Rebelling Against Cuomo
As the Cuomo administration’s COVIDcoverup machine falters, fed-up Democratic lawmakers are joining their GOP colleagues in looking to hold Gov. Cuomo accountable. On Friday, 14 Democratic state senators demanded the revocation of Cuomo’s pandemic emergency powers, while their GOP colleagues called for a special session to immediately strip them. Both sides of the aisle look to be of one accord: Enough is enough.

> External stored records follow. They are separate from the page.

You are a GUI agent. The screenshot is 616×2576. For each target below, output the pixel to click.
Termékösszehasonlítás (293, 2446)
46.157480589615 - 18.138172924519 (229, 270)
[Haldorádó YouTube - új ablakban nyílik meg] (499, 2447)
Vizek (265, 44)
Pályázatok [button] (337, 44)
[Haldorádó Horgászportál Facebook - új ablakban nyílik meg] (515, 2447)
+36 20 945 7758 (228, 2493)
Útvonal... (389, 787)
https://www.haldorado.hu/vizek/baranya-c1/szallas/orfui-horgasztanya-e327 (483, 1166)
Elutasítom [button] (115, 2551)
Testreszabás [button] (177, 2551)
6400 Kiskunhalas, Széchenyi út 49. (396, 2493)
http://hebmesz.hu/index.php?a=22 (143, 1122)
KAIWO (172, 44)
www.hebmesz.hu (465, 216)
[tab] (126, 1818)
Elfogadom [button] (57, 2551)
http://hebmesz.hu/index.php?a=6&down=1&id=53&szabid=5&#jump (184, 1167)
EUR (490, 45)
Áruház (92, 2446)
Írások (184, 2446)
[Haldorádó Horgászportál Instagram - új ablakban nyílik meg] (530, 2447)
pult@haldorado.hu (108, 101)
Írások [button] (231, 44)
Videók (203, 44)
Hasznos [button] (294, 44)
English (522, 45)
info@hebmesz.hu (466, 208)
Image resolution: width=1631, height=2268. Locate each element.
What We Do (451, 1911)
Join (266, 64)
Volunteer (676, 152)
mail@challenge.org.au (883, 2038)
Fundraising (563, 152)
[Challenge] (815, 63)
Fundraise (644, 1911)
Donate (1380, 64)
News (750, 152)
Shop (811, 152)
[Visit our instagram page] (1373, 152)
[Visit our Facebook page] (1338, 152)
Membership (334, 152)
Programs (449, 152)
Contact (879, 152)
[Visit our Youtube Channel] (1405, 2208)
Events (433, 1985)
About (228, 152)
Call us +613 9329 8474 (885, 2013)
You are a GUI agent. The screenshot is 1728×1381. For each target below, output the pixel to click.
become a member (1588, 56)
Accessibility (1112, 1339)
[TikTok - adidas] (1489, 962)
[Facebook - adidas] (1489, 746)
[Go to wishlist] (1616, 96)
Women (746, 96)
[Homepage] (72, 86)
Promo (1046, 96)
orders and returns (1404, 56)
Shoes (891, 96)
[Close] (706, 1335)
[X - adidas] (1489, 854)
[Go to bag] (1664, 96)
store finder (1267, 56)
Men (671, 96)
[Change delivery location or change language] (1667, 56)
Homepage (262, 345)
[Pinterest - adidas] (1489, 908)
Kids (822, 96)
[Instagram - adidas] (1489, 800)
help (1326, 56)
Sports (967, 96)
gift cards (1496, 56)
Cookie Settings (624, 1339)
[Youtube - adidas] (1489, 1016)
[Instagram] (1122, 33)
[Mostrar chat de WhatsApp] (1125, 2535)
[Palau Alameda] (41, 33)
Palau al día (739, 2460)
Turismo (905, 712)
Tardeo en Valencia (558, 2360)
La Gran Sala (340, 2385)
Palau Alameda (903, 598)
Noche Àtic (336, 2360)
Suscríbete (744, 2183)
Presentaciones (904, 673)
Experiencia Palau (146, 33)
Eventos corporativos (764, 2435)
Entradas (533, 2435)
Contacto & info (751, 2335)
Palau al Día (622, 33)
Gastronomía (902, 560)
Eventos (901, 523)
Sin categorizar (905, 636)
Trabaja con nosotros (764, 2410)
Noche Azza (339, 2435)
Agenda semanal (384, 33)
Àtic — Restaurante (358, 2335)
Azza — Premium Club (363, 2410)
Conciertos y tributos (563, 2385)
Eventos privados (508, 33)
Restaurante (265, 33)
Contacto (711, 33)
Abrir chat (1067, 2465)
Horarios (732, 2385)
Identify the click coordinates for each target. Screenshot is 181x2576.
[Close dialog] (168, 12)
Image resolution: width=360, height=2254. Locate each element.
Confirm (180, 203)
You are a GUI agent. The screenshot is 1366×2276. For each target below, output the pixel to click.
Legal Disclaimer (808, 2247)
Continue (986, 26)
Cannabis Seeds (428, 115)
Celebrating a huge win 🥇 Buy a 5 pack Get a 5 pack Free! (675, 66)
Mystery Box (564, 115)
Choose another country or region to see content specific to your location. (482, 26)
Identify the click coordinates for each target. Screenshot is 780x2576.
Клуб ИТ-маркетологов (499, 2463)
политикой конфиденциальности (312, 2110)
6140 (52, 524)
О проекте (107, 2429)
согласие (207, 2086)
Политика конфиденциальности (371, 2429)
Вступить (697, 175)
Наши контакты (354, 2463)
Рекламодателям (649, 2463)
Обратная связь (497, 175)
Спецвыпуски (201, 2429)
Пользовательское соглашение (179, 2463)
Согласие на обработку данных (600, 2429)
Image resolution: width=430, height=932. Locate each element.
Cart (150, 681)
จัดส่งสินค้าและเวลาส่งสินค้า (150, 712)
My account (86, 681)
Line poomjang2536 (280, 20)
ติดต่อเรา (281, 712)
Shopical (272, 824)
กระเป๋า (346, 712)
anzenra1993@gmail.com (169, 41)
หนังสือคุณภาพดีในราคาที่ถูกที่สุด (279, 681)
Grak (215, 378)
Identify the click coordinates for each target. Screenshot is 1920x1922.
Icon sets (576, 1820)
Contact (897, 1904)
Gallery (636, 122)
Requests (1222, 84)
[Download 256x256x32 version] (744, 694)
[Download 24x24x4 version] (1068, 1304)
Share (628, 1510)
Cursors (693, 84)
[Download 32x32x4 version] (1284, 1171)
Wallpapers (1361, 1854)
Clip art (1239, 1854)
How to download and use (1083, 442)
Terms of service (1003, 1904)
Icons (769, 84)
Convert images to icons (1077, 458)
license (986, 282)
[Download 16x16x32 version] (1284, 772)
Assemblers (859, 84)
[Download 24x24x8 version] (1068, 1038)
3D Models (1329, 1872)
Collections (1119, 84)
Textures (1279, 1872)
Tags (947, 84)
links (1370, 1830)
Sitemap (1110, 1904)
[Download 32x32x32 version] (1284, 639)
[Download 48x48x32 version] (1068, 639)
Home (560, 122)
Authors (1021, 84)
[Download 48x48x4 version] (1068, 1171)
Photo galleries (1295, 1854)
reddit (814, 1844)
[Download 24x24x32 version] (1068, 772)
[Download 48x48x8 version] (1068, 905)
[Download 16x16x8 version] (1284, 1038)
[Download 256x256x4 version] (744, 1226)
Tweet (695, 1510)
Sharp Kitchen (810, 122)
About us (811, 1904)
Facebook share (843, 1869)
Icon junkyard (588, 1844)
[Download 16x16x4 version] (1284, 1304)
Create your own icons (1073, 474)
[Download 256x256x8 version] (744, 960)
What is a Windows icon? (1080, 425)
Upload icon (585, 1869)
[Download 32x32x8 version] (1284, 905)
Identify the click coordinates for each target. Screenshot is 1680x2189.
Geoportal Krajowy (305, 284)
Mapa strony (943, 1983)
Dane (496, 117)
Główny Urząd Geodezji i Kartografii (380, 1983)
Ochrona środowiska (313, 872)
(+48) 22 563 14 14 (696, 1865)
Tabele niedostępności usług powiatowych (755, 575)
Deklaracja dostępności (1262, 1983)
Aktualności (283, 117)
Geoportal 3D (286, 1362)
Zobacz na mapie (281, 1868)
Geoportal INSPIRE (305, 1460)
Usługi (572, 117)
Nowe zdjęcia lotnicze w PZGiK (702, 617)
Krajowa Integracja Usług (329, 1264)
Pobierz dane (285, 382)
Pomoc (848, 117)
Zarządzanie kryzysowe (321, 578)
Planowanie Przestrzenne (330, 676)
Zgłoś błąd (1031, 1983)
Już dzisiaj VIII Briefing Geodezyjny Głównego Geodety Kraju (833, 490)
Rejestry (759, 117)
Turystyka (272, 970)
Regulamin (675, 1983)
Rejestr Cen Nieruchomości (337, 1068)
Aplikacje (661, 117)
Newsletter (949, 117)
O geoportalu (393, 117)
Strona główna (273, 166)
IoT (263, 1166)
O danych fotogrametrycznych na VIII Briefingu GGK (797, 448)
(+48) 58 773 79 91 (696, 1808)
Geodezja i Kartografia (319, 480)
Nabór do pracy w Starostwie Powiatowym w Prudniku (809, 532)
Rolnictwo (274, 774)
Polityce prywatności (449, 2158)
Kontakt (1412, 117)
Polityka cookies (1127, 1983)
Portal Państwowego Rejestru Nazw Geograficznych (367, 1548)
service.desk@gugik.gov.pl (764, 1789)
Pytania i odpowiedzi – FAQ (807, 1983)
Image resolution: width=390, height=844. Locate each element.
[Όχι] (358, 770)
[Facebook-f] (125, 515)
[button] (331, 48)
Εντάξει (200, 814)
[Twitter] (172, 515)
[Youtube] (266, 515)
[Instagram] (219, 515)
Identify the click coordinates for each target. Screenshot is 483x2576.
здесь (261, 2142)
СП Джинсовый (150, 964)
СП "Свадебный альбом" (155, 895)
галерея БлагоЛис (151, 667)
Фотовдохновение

“While the executive’s authority to issue directives is due to expire on April 30, we urge the Senate to advance and adopt repeal as expeditiously as possible,” wrote the Gang of 14. Majority Leader Andrea StewartCousins said of the now-admitted Team Cuomo coverup, “Crucial information should never be withheld from entities that are empowered to pursue oversight.”
Until now, despite 15,000 care-home COVID deaths, Democrats had held off from calling out the failures of Cuomo and Health Commissioner Dr. Howard Zucker.
Attorney General Letitia James’ scathing report on Team Cuomo’s actions was one key step. Then top Cuomo aide Melissa DeRosa’s confession of the long coverup broke the dam; one Dem lawmaker said of the DeRosa conference call, “The wheels are starting to fall off.”
Democratic lawmakers shouldn’t buy Team Cuomo’s claim that fears of a federal probe by the Trump Justice Department were the reason for withholding damning info. As Bill Hammond writes for The Post, Zucker started hiding the truth months earlier.
Democratic and Republican legislators have been on separate tracks when it comes to probing this scandal, with GOP lawmakers howling and Dems reluctant to call out “their” governor. Democrats even thwarted Republican efforts to subpoena top Cuomo officials. State Sen. James Skoufis, chairman of the Senate Investigations Committee, actually muted the mic of his GOP colleague Tom O’Mara to quash a subpoena motion.
The virus kills without discrimination. This issue demands a nonpartisan approach, with no regard for damage control for the governor and his legislative allies.
Assemblyman Ron Kim (D-Queens), who lost an uncle in a home, has sought bipartisan support for his measure creating a nonpartisan commission to investigate the nursing-home fiasco and hold the Cuomo administration accountable. That measure is a start — and it looks like Kim’s Democratic colleagues are warming to the idea.